### Aim of the exercise
Without a single alteration, write the listing out again.

__________

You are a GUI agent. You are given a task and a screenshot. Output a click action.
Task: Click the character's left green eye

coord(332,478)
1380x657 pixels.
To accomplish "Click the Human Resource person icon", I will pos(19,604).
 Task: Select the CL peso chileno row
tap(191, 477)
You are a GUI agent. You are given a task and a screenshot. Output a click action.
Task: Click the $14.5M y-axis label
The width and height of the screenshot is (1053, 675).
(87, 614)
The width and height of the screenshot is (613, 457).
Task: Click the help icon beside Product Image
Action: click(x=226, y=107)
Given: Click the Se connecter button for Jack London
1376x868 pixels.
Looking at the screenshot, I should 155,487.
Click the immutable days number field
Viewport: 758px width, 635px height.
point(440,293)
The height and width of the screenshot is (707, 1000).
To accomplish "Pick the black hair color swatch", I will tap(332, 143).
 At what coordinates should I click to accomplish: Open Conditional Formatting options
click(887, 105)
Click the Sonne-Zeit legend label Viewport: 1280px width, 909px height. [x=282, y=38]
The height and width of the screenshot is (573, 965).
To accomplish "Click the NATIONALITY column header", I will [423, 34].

__________

### Reply
You are a GUI agent. You are given a task and a screenshot. Output a click action.
Task: Click the character's left green eye

coord(332,478)
1380x657 pixels.
To accomplish "Click the Human Resource person icon", I will pos(19,604).
 Task: Select the CL peso chileno row
tap(191, 477)
You are a GUI agent. You are given a task and a screenshot. Output a click action.
Task: Click the $14.5M y-axis label
The width and height of the screenshot is (1053, 675).
(87, 614)
The width and height of the screenshot is (613, 457).
Task: Click the help icon beside Product Image
Action: click(x=226, y=107)
Given: Click the Se connecter button for Jack London
1376x868 pixels.
Looking at the screenshot, I should 155,487.
Click the immutable days number field
Viewport: 758px width, 635px height.
point(440,293)
The height and width of the screenshot is (707, 1000).
To accomplish "Pick the black hair color swatch", I will tap(332, 143).
 At what coordinates should I click to accomplish: Open Conditional Formatting options
click(887, 105)
Click the Sonne-Zeit legend label Viewport: 1280px width, 909px height. [x=282, y=38]
The height and width of the screenshot is (573, 965).
To accomplish "Click the NATIONALITY column header", I will [423, 34].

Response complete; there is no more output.